将模糊测试应用于解析某个字符串的函数。

huangapple go评论95阅读模式
英文:

Apply fuzzing to a function that parses some string

问题

最近,Go团队发布了一个模糊测试工具。你可以从以下链接了解更多信息:https://blog.golang.org/fuzz-beta

这个模糊测试工具可以帮助你实现以下测试目标:

  1. 发现代码中的潜在漏洞和错误。
  2. 提高代码的质量和稳定性。
  3. 探索代码的边界情况和异常情况。

要使用这个模糊测试工具,你可以按照以下步骤进行:

  1. 下载并安装最新版本的Go语言。
  2. 在你的代码中引入模糊测试工具的包。
  3. 编写适当的测试用例和输入数据。
  4. 运行模糊测试工具,它将自动生成各种输入数据并执行测试。
  5. 分析测试结果,查找潜在的问题和错误。

关于运行时间的问题,没有一个确定的答案,因为它取决于你的代码规模和复杂性。你可以先运行一小部分测试,然后根据需要逐步增加测试的规模和运行时间。

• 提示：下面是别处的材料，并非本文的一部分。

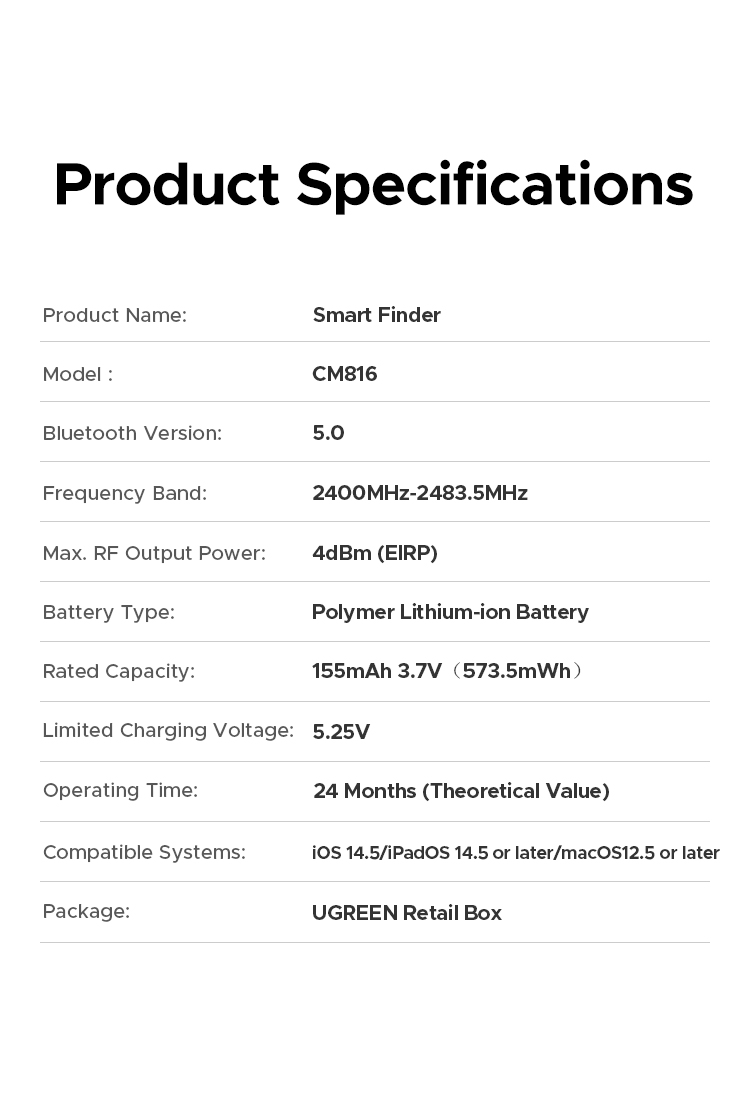Screen dimensions: 750x1108
Task: Select the 5.25V voltage value
Action: [x=341, y=732]
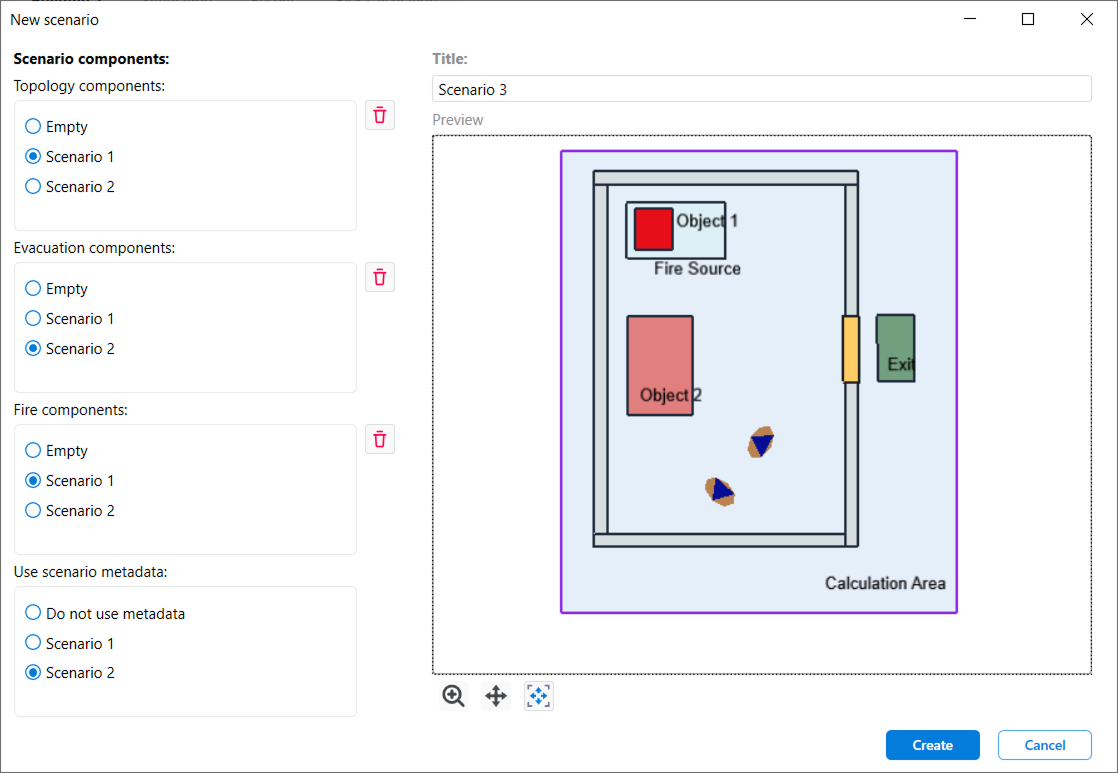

对于执行失败与代码的关联性的问题,你可能会得到大量的结果。为了处理这个问题,你可以考虑以下几点:

  1. 使用日志记录工具来记录执行失败的情况和相关的代码位置。
  2. 使用断言或异常处理机制来捕获和处理执行失败的情况。
  3. 使用代码覆盖率工具来确定哪些代码路径被执行和测试覆盖的情况。
  4. 使用调试工具来分析执行失败的原因和代码路径。

以上是关于模糊测试工具的一些基本信息和使用建议。希望对你有帮助!

英文:

Recently the Go team released a fuzzer https://blog.golang.org/fuzz-beta

Can you help to describe what I can expect from the fuzzer in terms of test goals?

How to apply the fuzzer?

Give some insight about how long we would run it before considering it good enough

How to correlate execution failure with the code (i expect having GB of results, I am wondering how overwhelming that could be and how to handle that)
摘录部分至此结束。